- [Texto fornecido]
◆ ◆ ◆
Oxalá fosses digno de sofrer alguma coisa pelo nome de Jesus! Que grande
glória resultaria para ti, que alegria para os santos de Deus, e que edificação
para o próximo! Pois todos recomendam a paciência, ainda que poucos queiram
praticá-la. Com razão devias padecer, de bom grado, este pouco por amor de
Cristo, quando muitos sofrem pelo mundo coisas incomparavelmente maiores.
Fica a saber e tem por certo que a tua vida deve ser uma morte contínua,
e quanto mais cada um morre a si mesmo, tanto mais começa a viver para Deus. Só
é capaz de compreender as coisas do céu quem por Cristo se resolve a sofrer
toda adversidade.
◆ ◆ ◆
- [Tarefas propostas]
1 – De acordo com o texto fornecido, o que todos recomendam, embora poucos queiram praticar?
2 – Liste tudo o que, segundo o texto fornecido, resultaria de sofrer alguma coisa pelo nome de Jesus.

- [Linhas listadas]
◆ ◆ ◆
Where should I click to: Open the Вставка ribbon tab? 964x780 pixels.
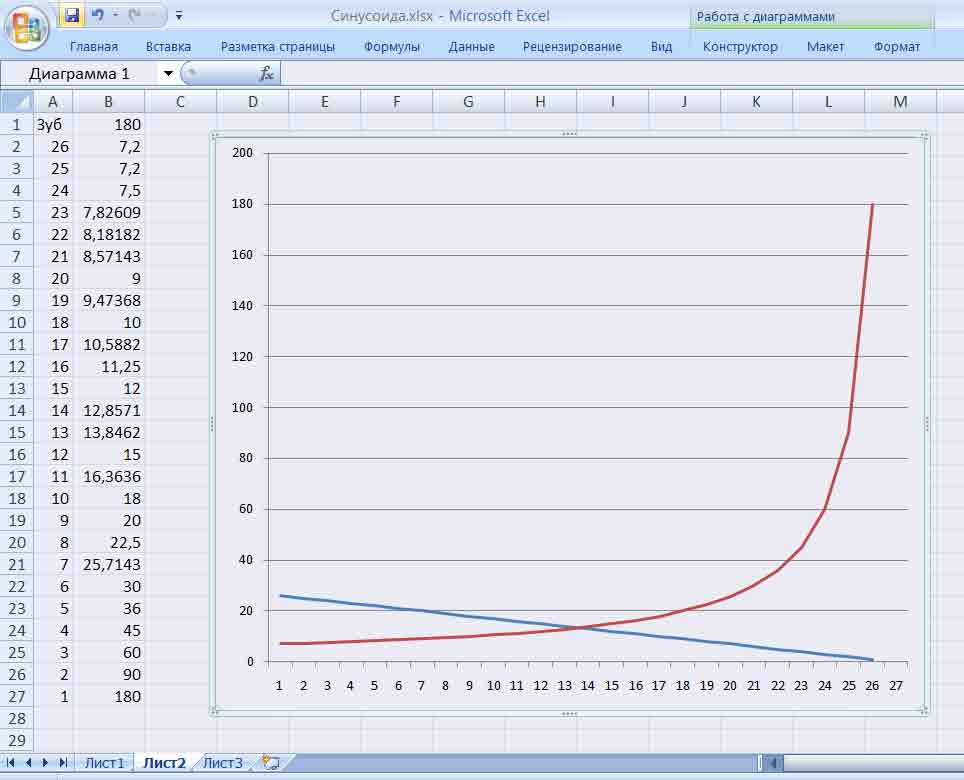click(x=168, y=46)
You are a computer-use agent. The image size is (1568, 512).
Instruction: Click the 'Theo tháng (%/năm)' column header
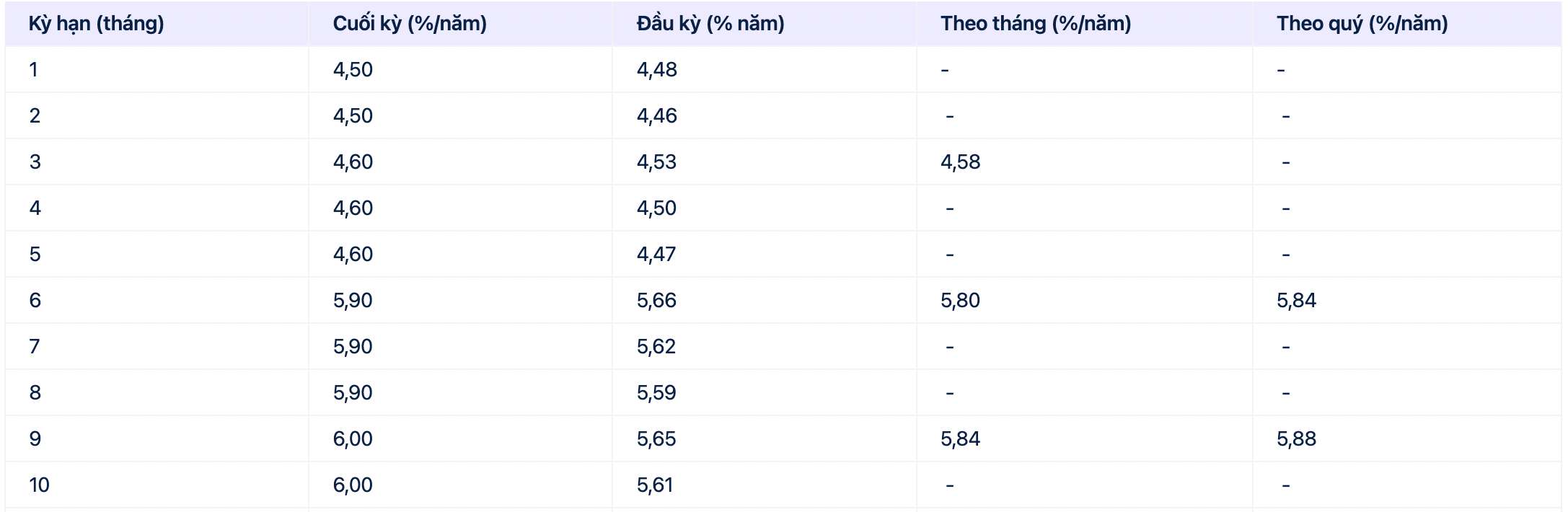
◆ ◆ ◆
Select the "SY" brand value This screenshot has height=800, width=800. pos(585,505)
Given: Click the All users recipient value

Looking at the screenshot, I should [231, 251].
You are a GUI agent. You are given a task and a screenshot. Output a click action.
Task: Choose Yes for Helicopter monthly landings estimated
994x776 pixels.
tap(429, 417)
◆ ◆ ◆
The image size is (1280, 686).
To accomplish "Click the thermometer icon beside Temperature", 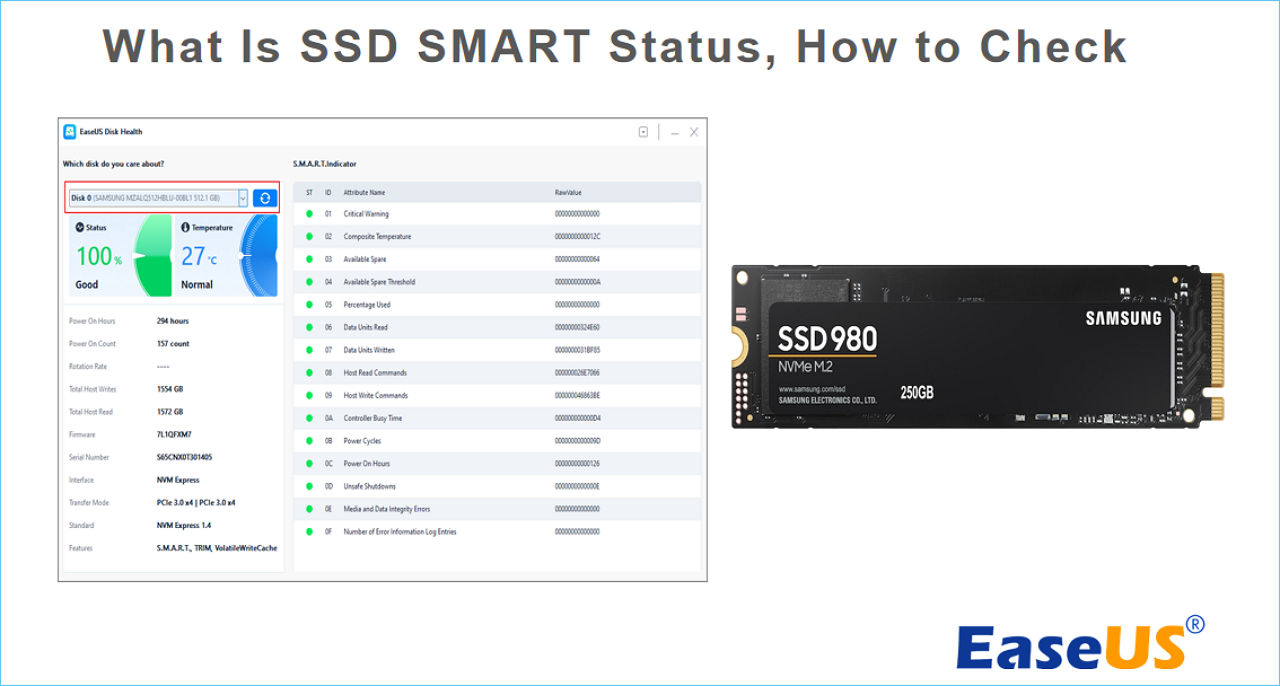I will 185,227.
◆ ◆ ◆
- [Respostas por tarefa]
1 – A paciência.

2 –
- Grande glória para ti
- Alegria para os santos de Deus
- Edificação para o próximo